- [Task]: In the text on ECEC participation during the pandemic, reproduce the passage that begins at "Before the pandemic, mothers’" and ends after "basis (OECD, 2020[20]).". Swap every "unemployment" for "joblessness".

*** Text section ***

Unequal participation in ECEC according to children’s socio-economic backgrounds is likely to be intensified by rising unemployment due to the pandemic, with women experiencing some of the steepest job losses (OECD, 2020[48]). Between unemployment, reduced availability of ECEC and health risks of engaging in low-wage work outside the home, more disadvantaged families are likely to decide that caring for children at home makes health and economic sense.

Before the pandemic, mothers’ labour market participation and enrolment rates in ECEC were closely linked (Figure 1.7). Government support is needed to ensure that children can continue to engage in ECEC despite the current growth in unemployment, for example, by expanding the provision of free or subsidised ECEC to more children, including targeting families who have income losses due to furloughs or unemployment. Financial supports that are provided to families to access ECEC also need to meet families’ needs in a timely fashion, at the time they are required to pay for ECEC, rather than relying exclusively on tax-based measures that may provide support only on an annual basis (OECD, 2020[20]).

Women who are more educated and those who are employed before the birth of their children already enrol their children in ECEC at higher rates than those who are less-educated or unemployed (Adema, Clarke and Thévenon, 2016[42]). These are also critical determinants of household economic resources. Higher-income families tend to provide more stimulating and responsive interactions in the home-learning environment (Burchinal et al., 2015[49]). These interactions foster children’s early cognitive skills as well as their socio-emotional skills (OECD, 2020[3]). Emerging evidence suggests job and income losses during the pandemic are associated with negative parent-child interactions among socio-economically disadvantaged families; however, for parents who lost jobs without losing income, parent-child interactions were more positive (Kalil, Mayer and Shah, 2020[50]). Finding ways to support less affluent parents as early teachers is an important policy direction that is amplified in the context of job losses and ECEC closures due to the COVID-19 pandemic.

*** End of Text section ***
*** Collected material ***

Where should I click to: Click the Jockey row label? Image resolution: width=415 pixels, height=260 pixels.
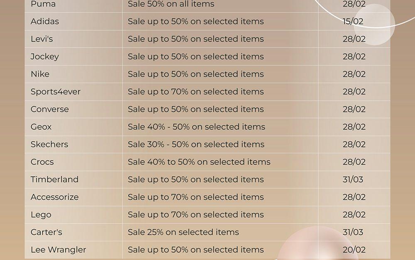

*** End of Collected material ***

- [Reply to the task]:
Before the pandemic, mothers’ labour market participation and enrolment rates in ECEC were closely linked (Figure 1.7). Government support is needed to ensure that children can continue to engage in ECEC despite the current growth in joblessness, for example, by expanding the provision of free or subsidised ECEC to more children, including targeting families who have income losses due to furloughs or joblessness. Financial supports that are provided to families to access ECEC also need to meet families’ needs in a timely fashion, at the time they are required to pay for ECEC, rather than relying exclusively on tax-based measures that may provide support only on an annual basis (OECD, 2020[20]).